◆ **Extrait de page**:
****************

La reprise des activités à VIA Rail est arrivée trop tard pour des dizaines de voyageurs. Certains ont dû faire preuve d'imagination pour se rendre à destination, d'autres ont été forcés de payer une fortune. Et des commerçants qui dépendent du train pour leur survie sont furieux.

Cinq Montréalais sont revenus de voyage avec une histoire de pêche peu banale, hier. Partis taquiner le doré dans le petit complexe de chalets McTavish, en Haute-Mauricie, Mathieu Desautels et ses compagnons ont passé bien près de rester coincés au milieu de la forêt. Leur chalet n'étant desservi par aucune route, le train était leur seul moyen de rentrer.

M. Desautels, 29 ans, a pris le train mercredi dernier pour se rendre au chalet de sa famille en compagnie de sa conjointe enceinte, d'un couple d'amis et d'une autre copine. Le refuge est situé au bord du réservoir Blanc, à une quarantaine de kilomètres au nord-ouest de La Tuque. Aucun préposé de VIA Rail ne l'a averti qu'une grève pourrait l'empêcher de revenir.

Lorsque, deux jours plus tard, il a appris que les 340 membres du syndicat des mécaniciens de locomotive de VIA Rail avaient déclenché la grève, le père de Mathieu Desautels, Richard, a été pris d'un doute. Il a joint le propriétaire de la pourvoirie Quoquochee, située près du chalet, et lui a demandé d'aller voir son fils pour l'avertir de la situation.

«Lorsqu'il nous a annoncé la nouvelle, on a cru que c'était une blague», a relaté Mathieu Desautels, joint samedi.

L'entente conclue tôt hier matin pour mettre fin à la grève n'a pourtant pas aidé les aventuriers. Leur train devait passer hier, et le train suivant ne passera que mercredi. Le groupe a dû recourir à un procédé complexe pour rentrer à la maison.

Le propriétaire de la pourvoirie Quoquochee, Sylvain Hébert, a cueilli les cinq compagnons à leur chalet à 10h hier et les a emmenés en bateau jusqu'à la pourvoirie la plus proche, à quelques kilomètres de là. Richard Desautels a franchi en voiture les 500 km qui séparent Montréal de la pourvoirie pour les ramener en ville.

****************

◆ **Données sources**:
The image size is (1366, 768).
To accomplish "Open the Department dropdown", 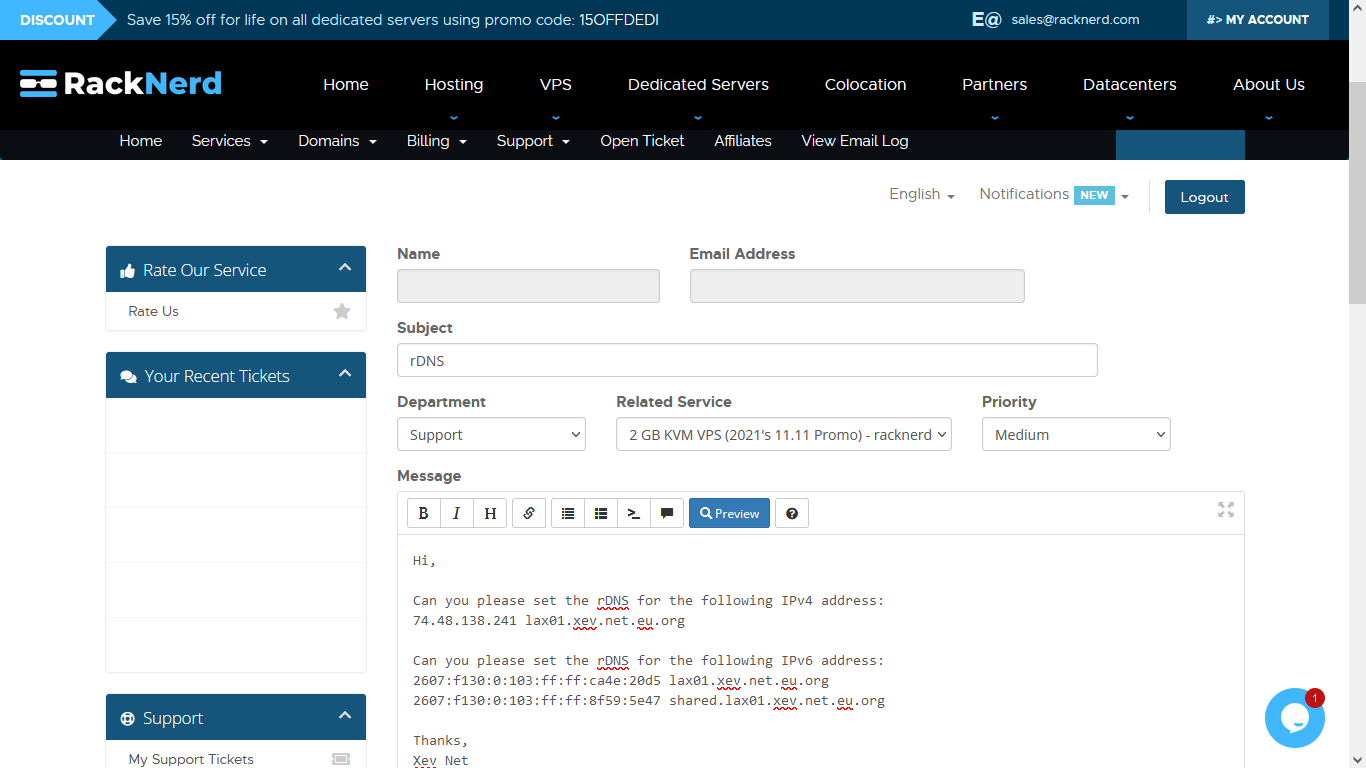I will coord(491,435).
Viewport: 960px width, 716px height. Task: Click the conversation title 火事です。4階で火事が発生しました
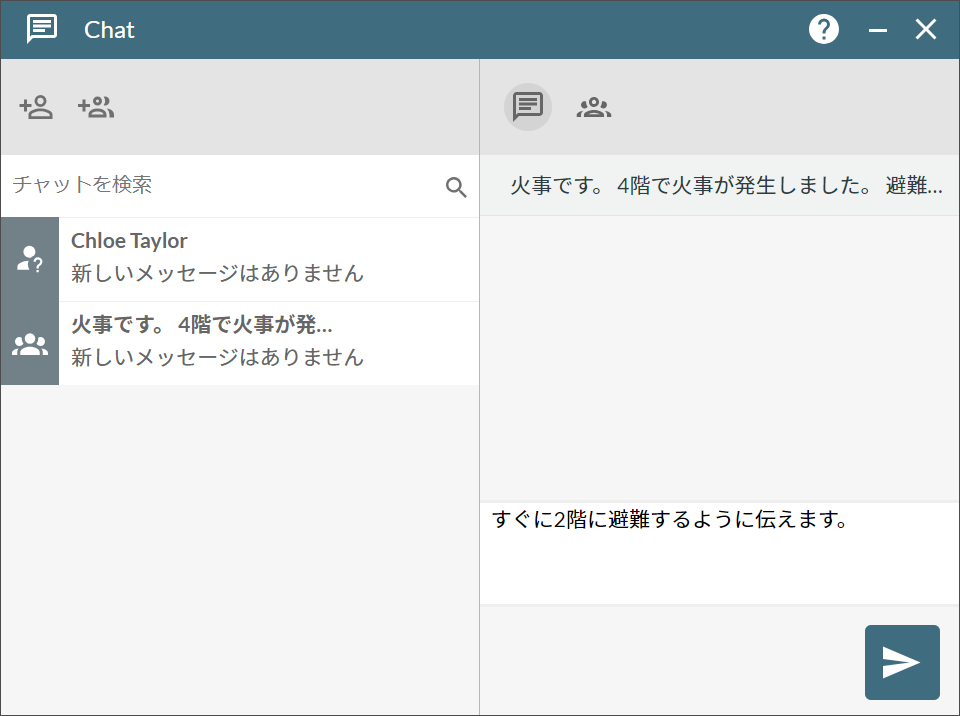[726, 185]
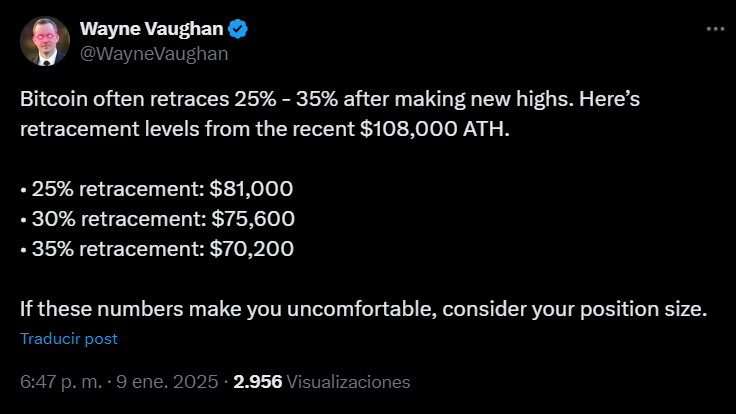Click the $70,200 price value
The height and width of the screenshot is (414, 736).
point(252,249)
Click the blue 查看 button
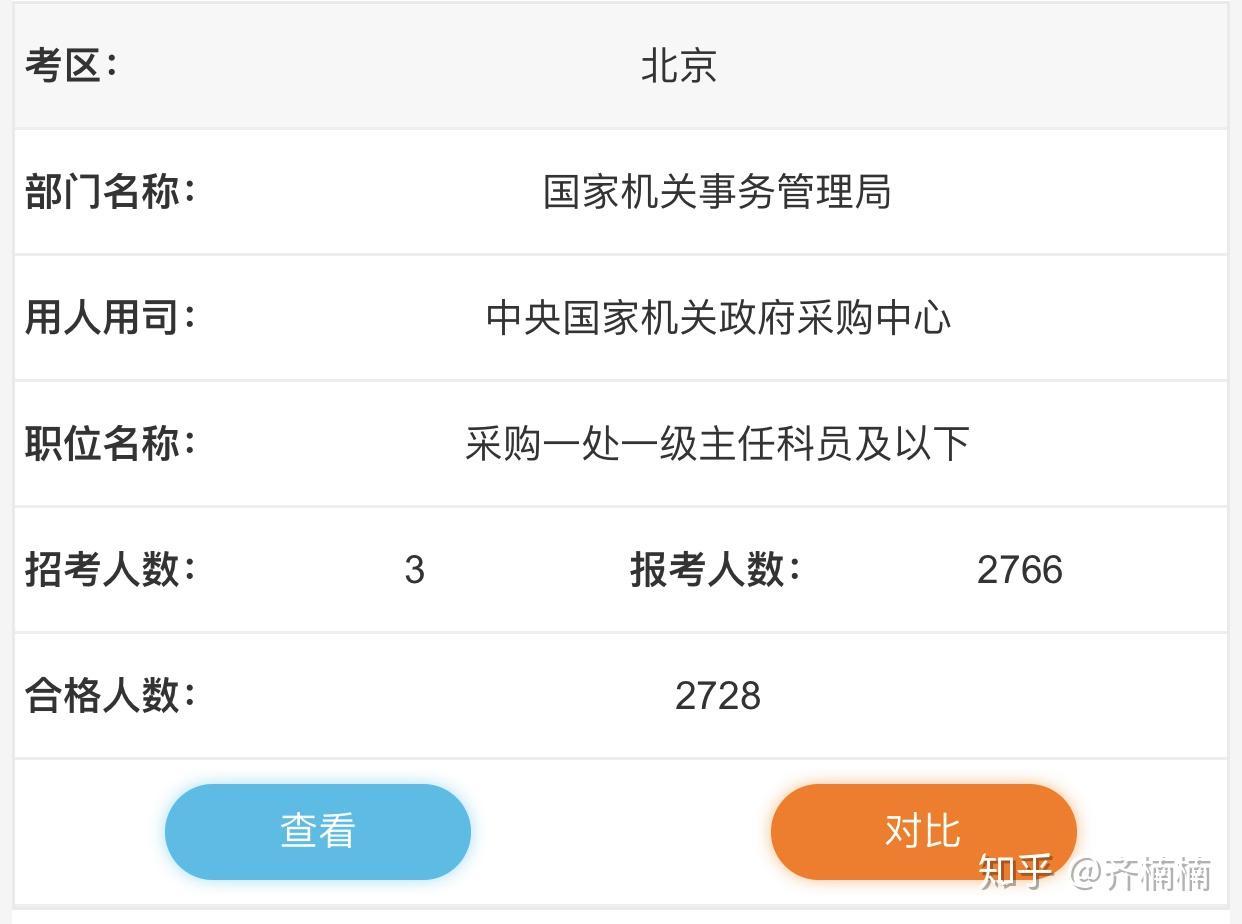Image resolution: width=1242 pixels, height=924 pixels. tap(317, 831)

****************

◆ **Questions de compréhension**:
**A)** Relevez toutes les personnes désignées par leur nom dans l'extrait sur la grève de VIA Rail.
**B)** Selon l'extrait sur la grève de VIA Rail, combien de membres du syndicat des mécaniciens de locomotive ont déclenché la grève ?
**C)** Rédigez la suite de l'extrait sur la grève de VIA Rail, en partant de sa dernière phrase.
Les lignes constituent un matériau distinct de l'extrait sur la grève de VIA Rail.

◆ **Réponses attendues**:
**A)** Mathieu Desautels, Richard Desautels, Sylvain Hébert

**B)** Les 340 membres du syndicat ont déclenché la grève.

**C)**
Mathieu Desautels compte exiger un remboursement du transporteur, qui ne l'a jamais avisé qu'un conflit de travail pourrait perturber son voyage.

Des touristes coincés

Les Desautels ne sont pas seuls à avoir subi les contrecoups de la grève dans les régions isolées du Nord québécois. Bon nombre de communautés dépendent du train, qui leur livre le courrier, de la nourriture et des médicaments, en plus de transporter des touristes vers les nombreuses pourvoiries.

Dominique Vincent est propriétaire de deux auberges et d'un restaurant à Clova, un hameau de 40 habitants situé en Mauricie, à quelques kilomètres de l'Abitibi. On peut y accéder par la route, mais la plupart des visiteurs préfèrent le train. Ce week-end, il a rencontré quatre groupes de pêcheurs incapables de rentrer chez eux.

Le commerçant estime que la grève est un oeil au beurre noir pour l'industrie touristique de sa région.

«Ces gens qui ont été pris dans le bois, pensez-vous que, l'année prochaine, ils vont vouloir revenir ici avec VIA Rail?» a-t-il demandé.

Pour d'autres, les effets de la grève sont plus immédiats. Rencontrée à la Gare centrale hier matin, Josie Parisi fulminait. Cette résidante de Windsor, en Ontario, avait utilisé tous les points de récompense qu'elle avait accumulés auprès d'une chaîne hôtelière pour se payer un week-end à Montréal avec sa mère, Carmella, et son frère Tony.

Mais le voyage, qui devait être gratuit, lui coûtera finalement une fortune parce que, malgré la reprise du service, tard hier après-midi, elle devait attendre à ce midi avant qu'un train puisse la mener chez elle.

«Ça veut dire que, si je veux rentrer à la maison aujourd'hui, je dois payer 500$ avec Greyhound, a-t-elle dénoncé. Et si je rentre demain pour profiter de mon billet de train gratuit, je dois payer une nuit à l'hôtel pour trois personnes et perdre une journée de travail. C'est perdant-perdant.»